--- START ---
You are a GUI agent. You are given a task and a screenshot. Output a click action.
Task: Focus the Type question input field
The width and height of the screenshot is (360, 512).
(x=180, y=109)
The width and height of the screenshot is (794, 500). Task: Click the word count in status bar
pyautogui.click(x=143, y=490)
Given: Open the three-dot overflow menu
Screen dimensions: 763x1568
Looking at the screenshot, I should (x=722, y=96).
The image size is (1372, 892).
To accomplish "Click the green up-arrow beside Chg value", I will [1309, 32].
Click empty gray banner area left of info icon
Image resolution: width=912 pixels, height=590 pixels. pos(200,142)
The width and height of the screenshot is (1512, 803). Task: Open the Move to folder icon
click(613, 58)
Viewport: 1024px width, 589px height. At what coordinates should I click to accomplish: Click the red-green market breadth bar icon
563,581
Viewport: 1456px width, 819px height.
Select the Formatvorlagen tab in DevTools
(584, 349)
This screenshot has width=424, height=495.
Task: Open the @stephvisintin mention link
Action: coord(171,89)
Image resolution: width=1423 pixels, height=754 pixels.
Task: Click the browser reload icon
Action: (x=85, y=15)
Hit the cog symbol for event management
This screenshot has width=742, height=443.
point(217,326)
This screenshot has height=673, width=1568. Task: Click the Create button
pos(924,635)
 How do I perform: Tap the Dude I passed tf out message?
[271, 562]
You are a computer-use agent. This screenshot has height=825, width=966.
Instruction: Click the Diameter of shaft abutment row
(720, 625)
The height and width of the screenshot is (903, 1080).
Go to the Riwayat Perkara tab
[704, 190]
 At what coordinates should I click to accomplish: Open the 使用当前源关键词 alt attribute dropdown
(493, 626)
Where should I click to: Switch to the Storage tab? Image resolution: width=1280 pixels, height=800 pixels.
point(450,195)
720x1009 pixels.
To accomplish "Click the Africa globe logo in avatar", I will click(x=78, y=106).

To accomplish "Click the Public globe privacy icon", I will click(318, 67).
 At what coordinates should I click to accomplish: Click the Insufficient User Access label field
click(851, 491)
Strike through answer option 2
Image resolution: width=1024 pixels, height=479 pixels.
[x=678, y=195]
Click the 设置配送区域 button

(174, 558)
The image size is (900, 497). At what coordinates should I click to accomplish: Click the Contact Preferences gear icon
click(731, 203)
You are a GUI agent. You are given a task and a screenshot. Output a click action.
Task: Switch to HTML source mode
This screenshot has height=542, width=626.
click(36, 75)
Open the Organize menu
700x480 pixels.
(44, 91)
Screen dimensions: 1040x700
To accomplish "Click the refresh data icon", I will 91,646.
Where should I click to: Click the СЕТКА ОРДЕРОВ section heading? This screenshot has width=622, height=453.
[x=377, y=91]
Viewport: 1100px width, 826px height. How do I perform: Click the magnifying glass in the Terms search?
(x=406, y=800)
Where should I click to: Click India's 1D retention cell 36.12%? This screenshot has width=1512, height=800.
--- END ---
Assignment :: Copy out all lines of the material containing the word "globe".

Reply to the exercise ::
To accomplish "Click the Africa globe logo in avatar", I will click(x=78, y=106).
To accomplish "Click the Public globe privacy icon", I will click(318, 67).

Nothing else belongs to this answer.